■ **Directive A**: List every person named in the article on a federal school choice tax credit.

A federal tax credit to expand school choice: How to get it right
Lawmakers must balance federal involvement with empowering students and families.
By Max Eden
Donald Trump promised a $20 billion federal investment in school choice. He also promised to respect state and local authority over K-12 education.
The inescapable tension between those two promises is why school choice stalwarts are already coming out against a federal choice initiative. The central intuition behind school choice is that parents ought to have as much power as possible. Any federal program is almost certain to put the policy preferences of distant federal bureaucrats over states, civic organizations and parents.
Almost. To his credit, Trump seems to be eyeing the one approach that could avoid that trap.
In his address to Congress, Trump highlighted Denisha Merriweather, a young woman whose life was fundamentally changed by a state tax credit scholarship. This perhaps tipped Trump’s hand on the nature of his proposal: a federal tax credit for individual and corporate donations to scholarship granting organizations.
If we assume that his administration caps the tax credit at $20 billion, this proposal could perhaps give millions of students the transformative opportunity Denisha had. But whether a tuition tax credit can reach its full potential, expanding opportunities for families without inadvertently tying their hands and the hands of state legislatures, depends entirely on how it’s written.
Last Congress, Senator Marco Rubio and Congressman Todd Rokita introduced a tax credit bill that Betsy DeVos, now secretary of education, declared would, “empower parents throughout the country to have access to quality education options that are otherwise out of reach.” While that bill was a good start, it also contained three key flaws in the near term, would limit its potential and, in the long term, could harm the cause of school choice.
Fortunately, DeVos need not merely dust off someone else’s proposal and peddle it. She could make the idea her own by fixing its flaws and delivering a win for tens of millions of families for decades to come.
The first problem with the Rubio-Rokita bill is that it prohibits scholarship-granting organizations from setting aside contributions “on behalf of any particular student or to any specific school or group of schools.” If you believe in the creative power of a Montessori education, in the timeless value of Catholic schools, or are a Big Brother mentor hoping to go above and beyond for your mentee, then this tuition tax credit is not for you. This restriction would not only limit donor interest to well under $20 billion a year, it would also exert pressure on existing state programs to drop their moral mission and conform. But there’s an easy fix: just delete that clause.

[Rows showing where targets appear]
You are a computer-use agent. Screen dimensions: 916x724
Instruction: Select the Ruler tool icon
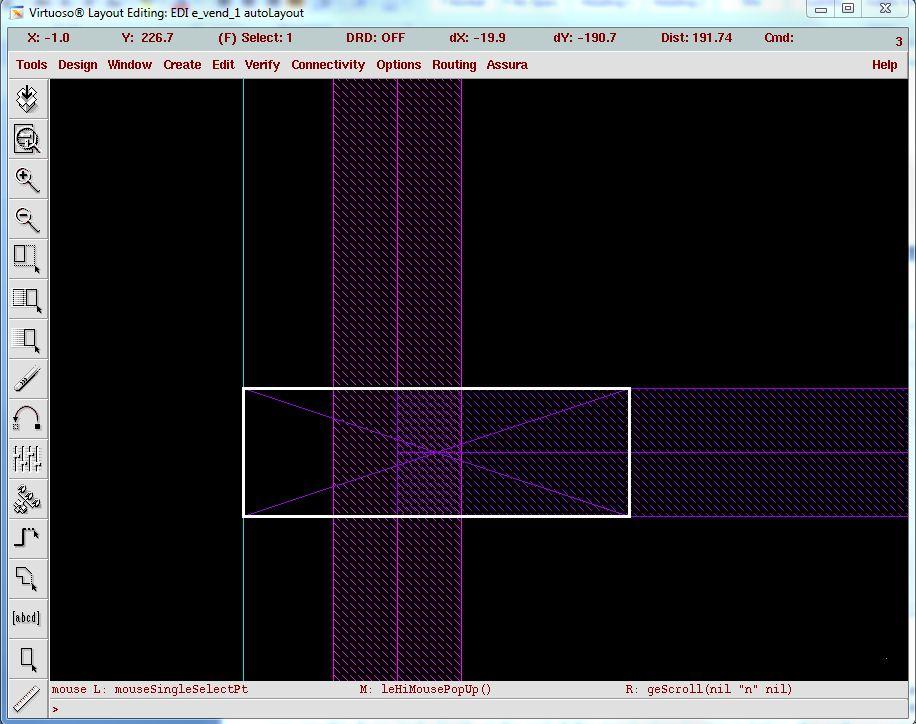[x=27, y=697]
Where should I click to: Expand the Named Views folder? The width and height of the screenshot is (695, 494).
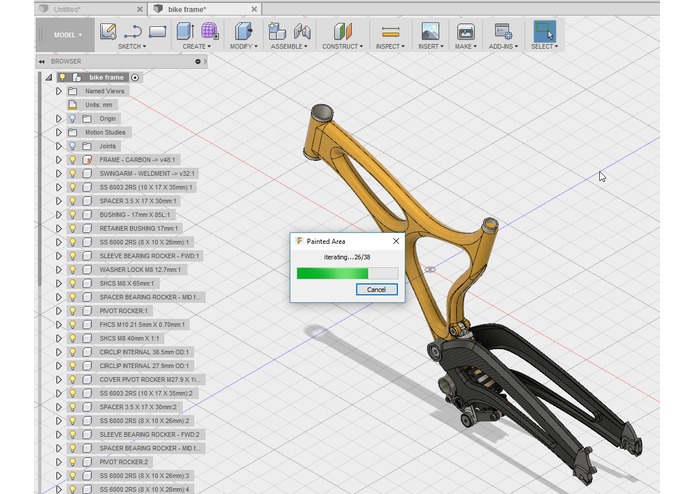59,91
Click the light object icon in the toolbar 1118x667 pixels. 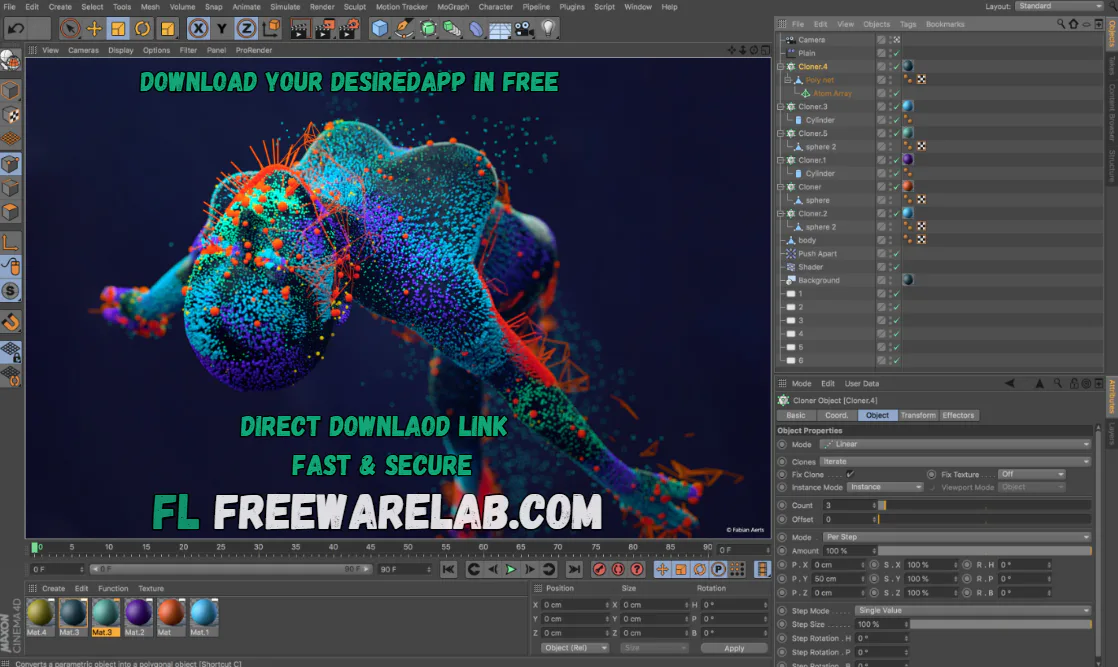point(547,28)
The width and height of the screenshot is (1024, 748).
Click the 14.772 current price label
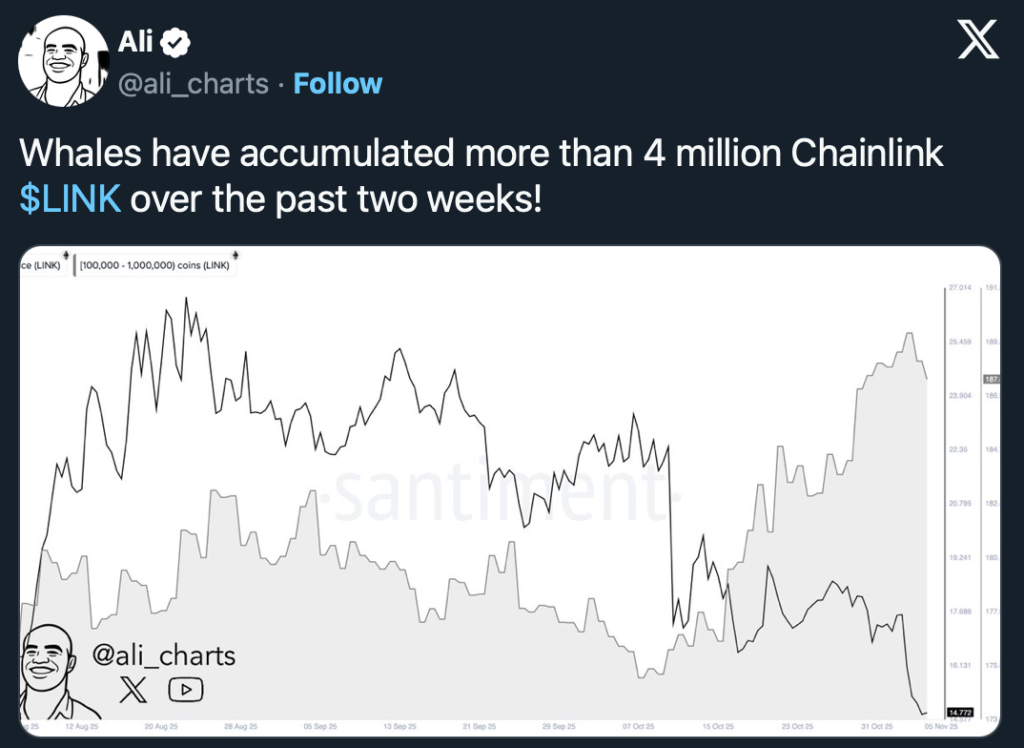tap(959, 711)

■ **Directive B**: Pick out each line of the records containing the word "screenshot" and copy those lines.

■ **Expected answer A**: Max Eden, Donald Trump, Denisha Merriweather, Marco Rubio, Todd Rokita, Betsy DeVos

■ **Expected answer B**:
Where should I click to: Expand the Named Views folder? The width and height of the screenshot is (695, 494).
The width and height of the screenshot is (1024, 748).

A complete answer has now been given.